**YOUR INSTRUCTIONS**
Once you find a line containing the word "text" in the entries below, copy it.

• • •

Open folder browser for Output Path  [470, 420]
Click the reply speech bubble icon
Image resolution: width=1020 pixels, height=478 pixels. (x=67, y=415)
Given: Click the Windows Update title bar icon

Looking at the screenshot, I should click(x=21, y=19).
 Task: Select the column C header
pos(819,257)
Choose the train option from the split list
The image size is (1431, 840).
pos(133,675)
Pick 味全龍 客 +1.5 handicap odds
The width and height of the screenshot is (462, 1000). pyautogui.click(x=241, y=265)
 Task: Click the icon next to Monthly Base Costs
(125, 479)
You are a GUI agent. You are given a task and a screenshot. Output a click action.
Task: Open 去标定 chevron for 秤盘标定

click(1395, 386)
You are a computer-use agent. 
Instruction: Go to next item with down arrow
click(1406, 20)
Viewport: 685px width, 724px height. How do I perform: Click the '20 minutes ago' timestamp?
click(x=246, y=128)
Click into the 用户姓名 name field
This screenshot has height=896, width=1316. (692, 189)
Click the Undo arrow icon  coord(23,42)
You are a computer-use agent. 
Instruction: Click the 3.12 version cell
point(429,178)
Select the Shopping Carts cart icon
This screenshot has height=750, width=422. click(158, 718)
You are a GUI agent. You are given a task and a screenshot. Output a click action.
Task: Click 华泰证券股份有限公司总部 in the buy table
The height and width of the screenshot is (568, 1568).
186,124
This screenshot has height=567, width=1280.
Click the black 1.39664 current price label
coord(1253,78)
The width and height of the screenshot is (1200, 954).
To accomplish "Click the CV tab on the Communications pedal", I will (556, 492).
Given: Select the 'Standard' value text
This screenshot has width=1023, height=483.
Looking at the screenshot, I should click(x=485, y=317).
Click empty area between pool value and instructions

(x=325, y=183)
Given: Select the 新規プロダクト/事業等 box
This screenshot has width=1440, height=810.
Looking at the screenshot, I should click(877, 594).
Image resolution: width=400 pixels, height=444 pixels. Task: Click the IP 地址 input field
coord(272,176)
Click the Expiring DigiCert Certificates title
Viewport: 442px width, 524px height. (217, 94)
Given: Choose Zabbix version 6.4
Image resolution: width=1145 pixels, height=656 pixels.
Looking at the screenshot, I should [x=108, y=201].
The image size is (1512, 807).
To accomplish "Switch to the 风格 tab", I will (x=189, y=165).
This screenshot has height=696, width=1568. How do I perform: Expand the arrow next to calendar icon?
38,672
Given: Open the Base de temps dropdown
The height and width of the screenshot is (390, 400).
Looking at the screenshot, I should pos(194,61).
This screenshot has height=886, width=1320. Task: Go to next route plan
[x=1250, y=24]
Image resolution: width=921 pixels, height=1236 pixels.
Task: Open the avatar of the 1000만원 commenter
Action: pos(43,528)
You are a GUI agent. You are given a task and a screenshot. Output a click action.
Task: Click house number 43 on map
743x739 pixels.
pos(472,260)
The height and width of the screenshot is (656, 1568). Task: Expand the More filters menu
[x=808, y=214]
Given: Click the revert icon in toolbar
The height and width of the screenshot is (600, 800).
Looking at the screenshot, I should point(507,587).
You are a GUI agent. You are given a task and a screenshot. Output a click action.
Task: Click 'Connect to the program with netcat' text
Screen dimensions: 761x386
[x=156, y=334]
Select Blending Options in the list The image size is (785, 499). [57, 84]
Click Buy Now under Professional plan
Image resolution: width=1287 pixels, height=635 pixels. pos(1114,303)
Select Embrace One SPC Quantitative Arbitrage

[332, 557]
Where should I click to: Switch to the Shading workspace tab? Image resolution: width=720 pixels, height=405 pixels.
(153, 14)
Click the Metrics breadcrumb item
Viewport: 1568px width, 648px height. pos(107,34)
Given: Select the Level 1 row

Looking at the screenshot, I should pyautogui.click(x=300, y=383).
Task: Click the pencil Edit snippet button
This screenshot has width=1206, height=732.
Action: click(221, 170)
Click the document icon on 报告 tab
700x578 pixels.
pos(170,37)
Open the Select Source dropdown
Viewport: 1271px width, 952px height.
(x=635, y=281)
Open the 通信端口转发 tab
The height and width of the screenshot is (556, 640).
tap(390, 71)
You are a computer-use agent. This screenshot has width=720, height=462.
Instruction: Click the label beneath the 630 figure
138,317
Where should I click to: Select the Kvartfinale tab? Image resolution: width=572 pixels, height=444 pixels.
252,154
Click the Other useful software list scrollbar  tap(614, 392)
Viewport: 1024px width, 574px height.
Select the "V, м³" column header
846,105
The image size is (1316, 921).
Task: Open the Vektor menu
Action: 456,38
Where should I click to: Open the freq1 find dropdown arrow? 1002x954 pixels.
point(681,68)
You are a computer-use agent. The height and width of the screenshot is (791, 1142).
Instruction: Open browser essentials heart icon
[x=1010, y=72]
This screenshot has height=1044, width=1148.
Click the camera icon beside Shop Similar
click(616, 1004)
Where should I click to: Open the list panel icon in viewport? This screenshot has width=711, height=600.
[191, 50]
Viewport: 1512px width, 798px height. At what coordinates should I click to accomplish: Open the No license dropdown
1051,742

• • •

**RESPONSE AREA**
Given: Select the 'Standard' value text
Task: Click 'Connect to the program with netcat' text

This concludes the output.